Wednesday, 4 December 2013

My arthritis

Suffering from a long term illness from a young age has a huge impact on your life. For me, being diagnosed with  rheumatoid arthritis when I was five has meant part of my character has been shaped by a disease inside my body. I spent years being weak and surrounded by doctors, therapists, medication and a mother who held me back because she worried.
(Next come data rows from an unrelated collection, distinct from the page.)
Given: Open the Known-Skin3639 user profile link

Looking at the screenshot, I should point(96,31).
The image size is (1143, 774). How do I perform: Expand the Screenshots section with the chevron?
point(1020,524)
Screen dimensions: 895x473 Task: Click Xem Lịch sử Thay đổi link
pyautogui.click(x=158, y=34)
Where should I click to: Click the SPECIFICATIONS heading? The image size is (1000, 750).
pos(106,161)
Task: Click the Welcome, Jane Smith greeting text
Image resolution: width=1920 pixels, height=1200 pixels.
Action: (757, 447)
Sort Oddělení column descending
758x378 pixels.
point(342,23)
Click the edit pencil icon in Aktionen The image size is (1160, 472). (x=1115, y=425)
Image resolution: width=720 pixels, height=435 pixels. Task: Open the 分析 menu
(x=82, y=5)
Fear is an awful thing for a child: fear of rain and getting wet because it would render me unable to move without pain. Fear of growing old and being crippled like the old people I saw on t.v who had arthritis. Fear of the pain that came every single day. I learnt to adapt; in the wet months I carry spare clothes around, extra socks, I waterproof myself, I have various medication and I take precautions to reduce the pain, warmth and comfort make a huge difference. Despite learning to deal with my arthritis as I got older I felt like I had something to prove, this weakness I'd been labelled with for so long I wanted to shake off. I still feel like I need to prove to myself that I am capable of doing things I was brought up to believe I couldn't.

What makes dealing with this sort of thing so much worse is that people don't understand. As a child I put up with mockery from other kids at school, having to sit on a chair instead of the floor made me stand out, being called a liar because 'only old people get arthritis' was cruel, and being kicked in the knees a lot was spiteful but you shrug off childhood bullies, it's ignorant people now that bother me. Some of the closest people to me can't understand why I have to bring my slippers with me when we go out, spare socks and cosy slippers in public are embarrassing. Not being able to drink alcohol occasionally because of my tablets is unacceptable. Not wanting to spend all night out on a dance floor is boring...people don't take it seriously that I have a very severe case of rheumatoid arthritis. I deal with it well, and you probably wouldn't ever know I had it unless I told you, but it's there and it's in my body and it's painful. I take every precaution to reduce the pain, it would be nice if people understood this.